Capitulito 1
"Muchas cosas hay portentosas, pero ninguna como el hombre.
Tiene recursos para todo; sólo la muerte no ha conseguido evitar".
Sófocles.
En ese otoño que tanto nos aburrió la lluvia, ocurrió que muchos muertos empezaron a resucitar y volvieron a sus casas como si nada hubiera pasado, como si sus vidas no se hubieran truncado años atrás, con la fatiga pero también con la naturalidad de quien regresa de un largo viaje.
Ojo, no es que resucitaran demasiados ni que lo hicieran a la vez. Qué va. No hubo tampoco nada pavoroso en aquel episodio que, de haberlo imaginado, hubiera llenado nuestro magín de escenas barrocas de ésas de postrimerías y escatologías divinas. Nada que ver con aquellas ilustraciones de enciclopedia infantil que tanto terror nos infundieron en el colegio, esas composiciones de cataclismo de la Historia Sagrada donde los difuntos surgían de la tierra, todos con las manitas puestas tal que así, rezando, con la mirada entre gozosa y estupefacta al contemplar la Parusía de Cristo, la segunda venida del Señor para presidir el Juicio Final entre el trompeteo apocalíptico de los ángeles y la troupe tumultuosa de santos y beatos en un acabóse cercano al final de la película "Poltergeist".

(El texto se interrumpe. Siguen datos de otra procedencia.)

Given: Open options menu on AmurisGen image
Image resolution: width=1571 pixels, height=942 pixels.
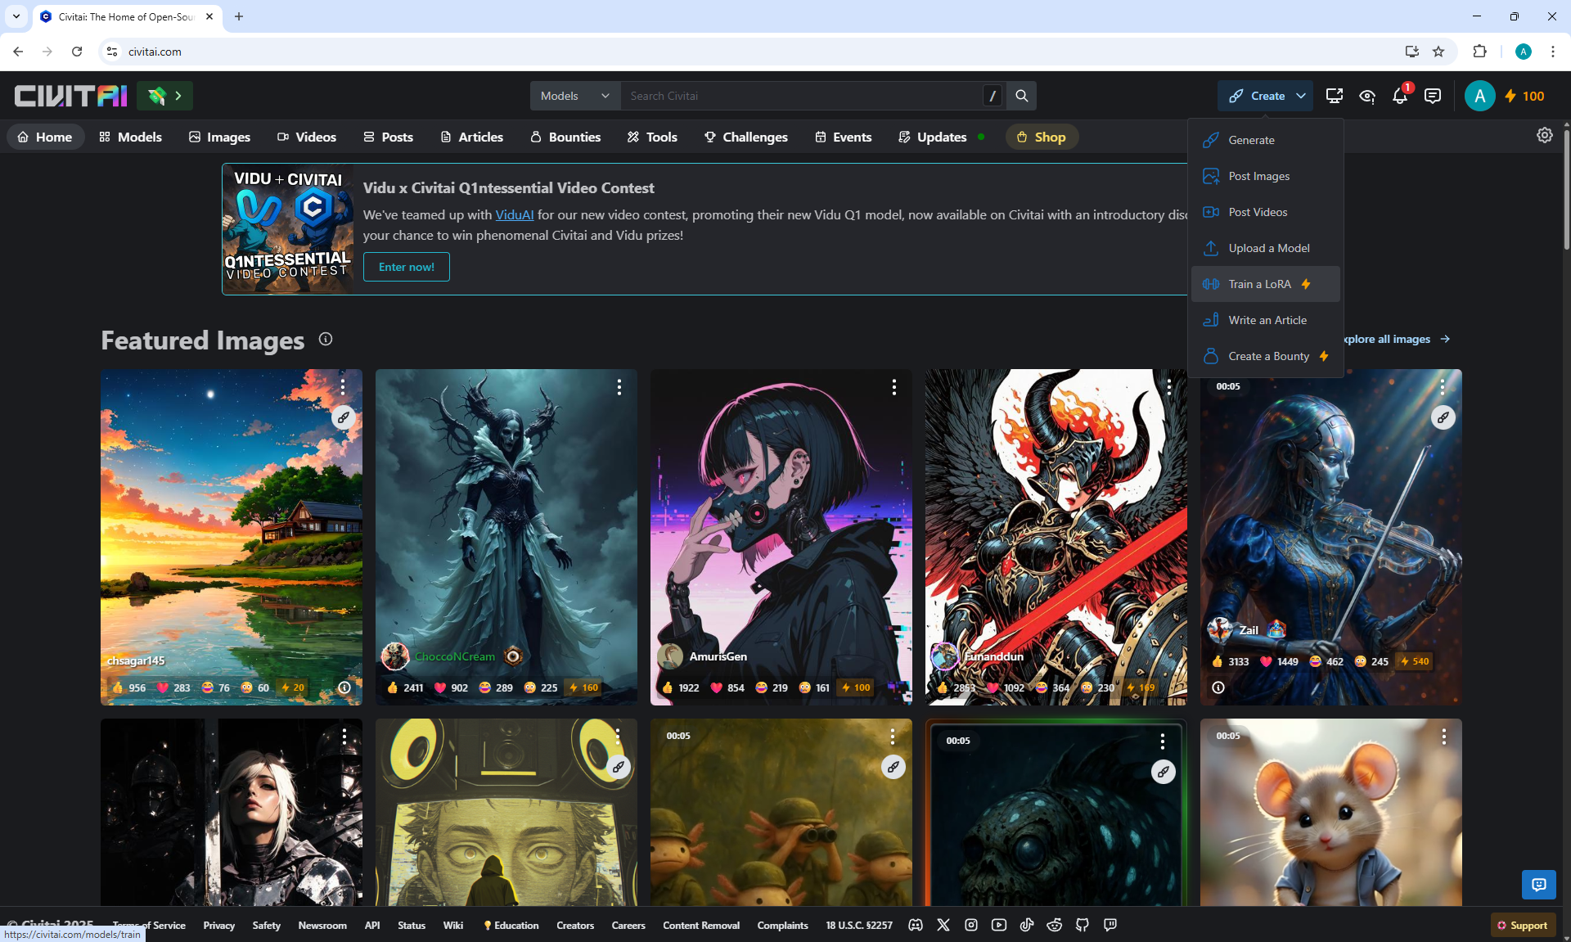Looking at the screenshot, I should click(x=894, y=387).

No; decididamente, nada que ver. Por decirlo de alguna manera, aquellas resurrecciones tuvieron mucho de doméstico, de familiar, un suceso circunscrito al barrio y a sus vecinos, y aunque luego nos enteramos de casos ocurridos en otros puntos de la ciudad y aun del país, nuestro interés se centró en exclusiva en los resucitados de nuestro entorno. Fue todo tan normal, la sorpresa primera se encajaba tan bien que no representó esfuerzo alguno el volvernos a acostumbrar a aquellas presencias de otro tiempo.
La primera en aparecer fue la Chari, la que hacía quince años y por culpa de un desengaño amoroso se había suicidado tomándose varios puñados de valiums. Era una muchacha menudita, rubita, con una fragilidad de pájaro. Trabajaba de secretaria en una compañía de seguros y daba clases en una academia nocturna de mecanografía. La misma tarde en que se probaba el vestido de novia en el taller de la modista le llegó la noticia de que el novio se había ido con otra. La madre la encontró en el cuarto de baño, tendida sobre un charquito de vómito insuficiente. Pasados tres días nos impresionó mucho la bajada por la escalera estrecha del ataúd blanco donde iba encerrada la Chari, con su fileteado de oro y sus cintas bordadas, como si una empresa de mudanzas descendiera un mueble incómodo de soltera. Fue una mañana anestesiada por tazas de tila, pero nosotros, que teníamos el privilegio de poseer un televisor, lo encendimos para enajenarnos del griterío de la Mariana, la madre de la Chari, y de su padre, un oscuro hombre con bigote. El matrimonio acabó sumido en un lamento perenne de dolor que el tiempo no alivió, congelados ambos en el sofá ante la foto desvaída de la Chari que colocaron en la pared de enfrente. Así las cosas, los hermanos de la Chari fueron creciendo un poco abandonados a su suerte, a la desidia, sin que nadie se preocupase de quitarles los mocos o de zurcirles los pantalones, siempre en la calle con aquellas camisitas negras que los hacían más vulnerables al infortunio.
Pero así sucedió; la muchacha que vimos desde nuestro piso cruzar el patio de los bloques era la misma Chari, pero quince años después y vestida con ropa ya anticuada de grandes estampados de flores, justo la que estaba de moda cuando ella murió. Llevaba una bolsa de plástico en la mano y cuando advirtió nuestra presencia nos dedicó una sonrisa triste por la que asomaron unos grandes dientes blancos. Luego cerró su paraguas diminuto, se metió en el zaguán y subió la escalera que la llevó a su casa. Al rato escuchamos los gritos de su madre y el sofoco continuo de padre y hermanos, parecido al que se organiza en los hogares premiados por la lotería. "¡Chari, Chari, mi pobrecita niña!" oíamos gritar, y después la turbamulta de vecinos a los que nos unimos y que alarmados por el escándalo llenaron la vivienda. Pero llegados a este punto nosotros ya no prestamos mucha atención a lo de la Chari y regresamos a casa pues en ese momento comenzaba en la tele nuestro programa favorito. Y nuestro programa favorito no nos lo perdíamos por nada del mundo.